*Requirement*: Write out the records from the start through the line with "The width and height of the screenshot is (1920, 1080). What", switching every "screenshot" to "screen capture" and leaving everything else unchanged.

Some records
____________

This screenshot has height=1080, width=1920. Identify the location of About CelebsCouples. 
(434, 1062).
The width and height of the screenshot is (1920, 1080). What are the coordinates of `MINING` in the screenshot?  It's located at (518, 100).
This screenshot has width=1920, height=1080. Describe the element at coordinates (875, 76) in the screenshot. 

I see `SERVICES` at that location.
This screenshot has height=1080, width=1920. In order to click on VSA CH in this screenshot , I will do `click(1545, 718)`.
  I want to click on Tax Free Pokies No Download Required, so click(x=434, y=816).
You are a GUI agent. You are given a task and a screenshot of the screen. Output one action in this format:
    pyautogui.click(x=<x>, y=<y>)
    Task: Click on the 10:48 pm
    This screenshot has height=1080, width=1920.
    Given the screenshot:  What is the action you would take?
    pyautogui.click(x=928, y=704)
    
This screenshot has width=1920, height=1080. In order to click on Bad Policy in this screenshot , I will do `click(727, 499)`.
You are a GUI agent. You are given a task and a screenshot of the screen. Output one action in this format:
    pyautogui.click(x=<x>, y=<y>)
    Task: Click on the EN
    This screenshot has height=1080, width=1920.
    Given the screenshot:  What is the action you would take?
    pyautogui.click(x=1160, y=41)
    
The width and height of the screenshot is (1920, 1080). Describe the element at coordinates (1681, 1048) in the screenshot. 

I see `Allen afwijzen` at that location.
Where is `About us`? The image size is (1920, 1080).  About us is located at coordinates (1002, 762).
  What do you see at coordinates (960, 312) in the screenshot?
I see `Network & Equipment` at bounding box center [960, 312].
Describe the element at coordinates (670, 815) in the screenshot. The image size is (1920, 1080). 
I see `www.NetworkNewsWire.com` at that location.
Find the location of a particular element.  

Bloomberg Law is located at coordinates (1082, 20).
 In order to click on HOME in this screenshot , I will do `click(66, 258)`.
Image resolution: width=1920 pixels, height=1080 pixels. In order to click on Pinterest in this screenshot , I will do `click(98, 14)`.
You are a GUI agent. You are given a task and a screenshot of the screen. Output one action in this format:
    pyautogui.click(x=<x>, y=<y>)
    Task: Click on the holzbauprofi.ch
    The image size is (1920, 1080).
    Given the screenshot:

____________

*The completed task*:
This screen capture has height=1080, width=1920. Identify the location of About CelebsCouples. 
(434, 1062).
The width and height of the screen capture is (1920, 1080). What are the coordinates of `MINING` in the screen capture?  It's located at (518, 100).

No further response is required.